The voters of Calhoun County favored the
Democratic candidate in virtually every
presidential election from 1848 through 1968;
the only exceptions occurred in 1872, when
Republican Ulysses S. Grant took the county, and
in 1952 and 1956, when Republican Dwight
Eisenhowerqv
carried the area. Beginning in 1972, when
Richard Nixon won a majority of the county's
voters, the area began to trend more Republican.
Though the Democrats won majorities in 1976 and
1988, the Republicans took the county in 1980
and 1984, and in every election from 1992
through 2004.
In 2000 the census counted 20,647 people
living in Calhoun County. About 52 percent were
Anglo, 41 percent were Hispanic, and 3 percent
were African American; other minority groups
comprised about 4 percent of the population.
Seventy-nine percent of residents age
twenty-five and older had four years of high
school, and more than 12 percent had college
degrees. In the early twenty-first century
aluminum manufacturing, plastics, and some other
manufacturing concerns were key elements of the
area's economy. In 2002 the county had 328 farms
and ranches covering 247,827 acres, 59 percent
of which were devoted to pasture and 38 percent
to crops. In that year local farmers and
ranchers earned $18,893,000, with livestock
sales accounting for $9,710,000 of that total.

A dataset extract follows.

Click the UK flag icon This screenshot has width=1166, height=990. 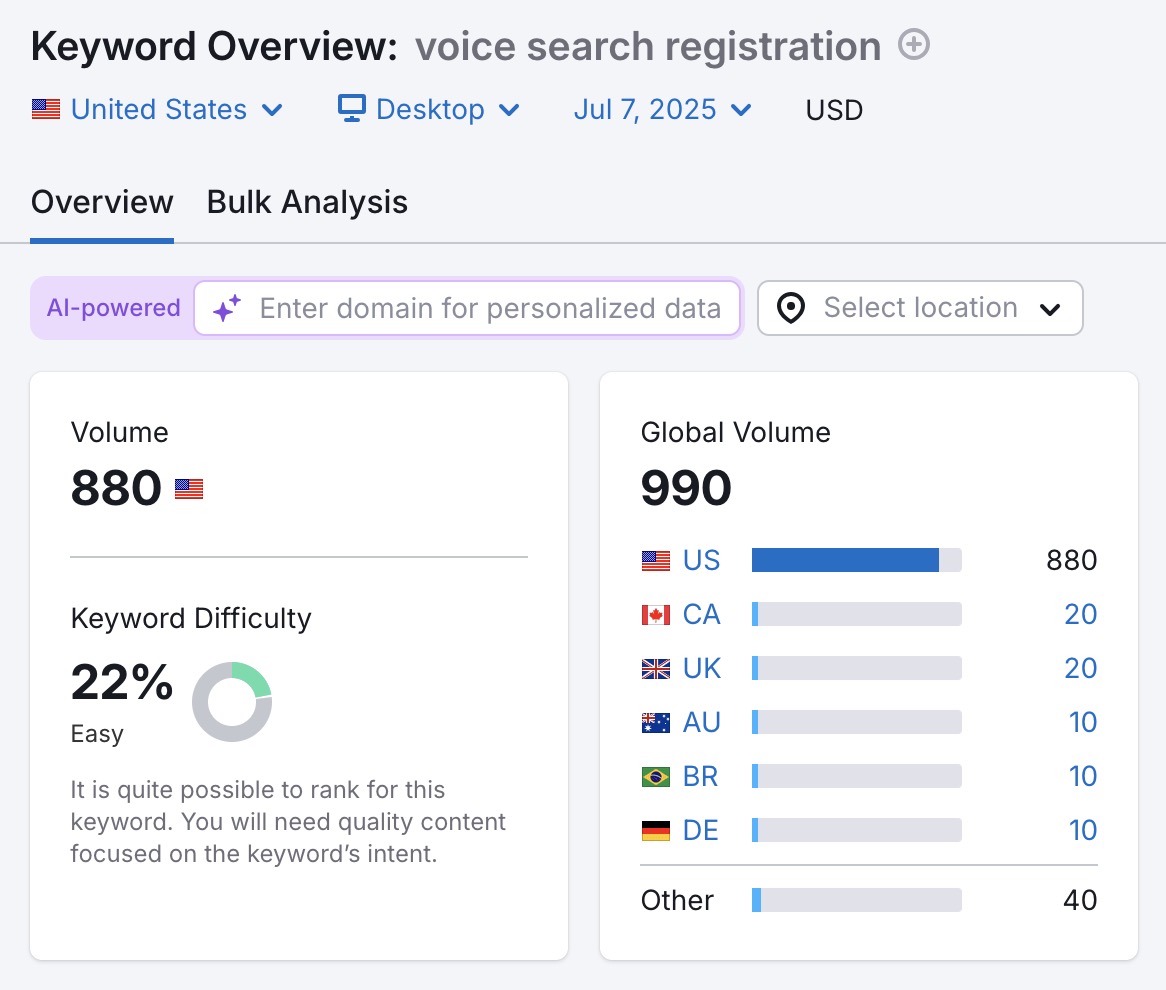tap(654, 668)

Cotton, cattle, corn, and grain sorghum were the
chief agricultural products. Almost 594,000
barrels of oil and 9,446,198 cubic feet of
gas-well gas were produced in the county in
2004; by the end of that year 103,913,124
barrels of oil had been taken from county lands
since 1935. Port Lavaca (2000 population,
12,035) is the seat of government and the
county's largest town; other communities include
Seadrift (1,352), Port O'Connor (1,184), Point
Comfort (781), and Long Mott (76). In 1985 a
Texas historical marker was placed at Half Moon
Reef Lighthouse. Matagorda Island State Park and
Wildlife Management Area,qv
Calhoun County's principal state park, covered
7,325 acres. Annual special events in the county
include the Sea Fest in May, Texas Water Safari
in June, Shrimp-Fest in July, Fishing Derby and
Youth Rodeo in August, Christmas Parade in
December, and Calhoun County Fair in October at
Port Lavaca.
BIBLIOGRAPHY: Calhoun County Historical
Commission, Shifting Sands of Calhoun County,
Texas (Port Lavaca, Texas, ca. 1980). Isaac
Joslin Cox, ed., The Journeys of René Robert
Cavelier, Sieur de La Salle (2 vols., New
York: Barnes, 1905; 2d ed., New York: Allerton,
1922). Paul H. Freier, A "Looking Back"
Scrapbook for Calhoun County and Matagorda Bay,
Texas (Port Lavaca, Texas: Port Lavaca
Wave, 1979). John B. Hayes, A Survey and
Proposed Plan of Reorganization of the Schools
of Calhoun County, Texas (M.A. thesis,
University of Texas, 1939). Port Lavaca Wave,
Centennial Edition, May 1940. WPA Texas
Historical Records Survey, Inventory of the
County Archives of Texas (MS, Barker Texas
History Center, University of Texas at Austin).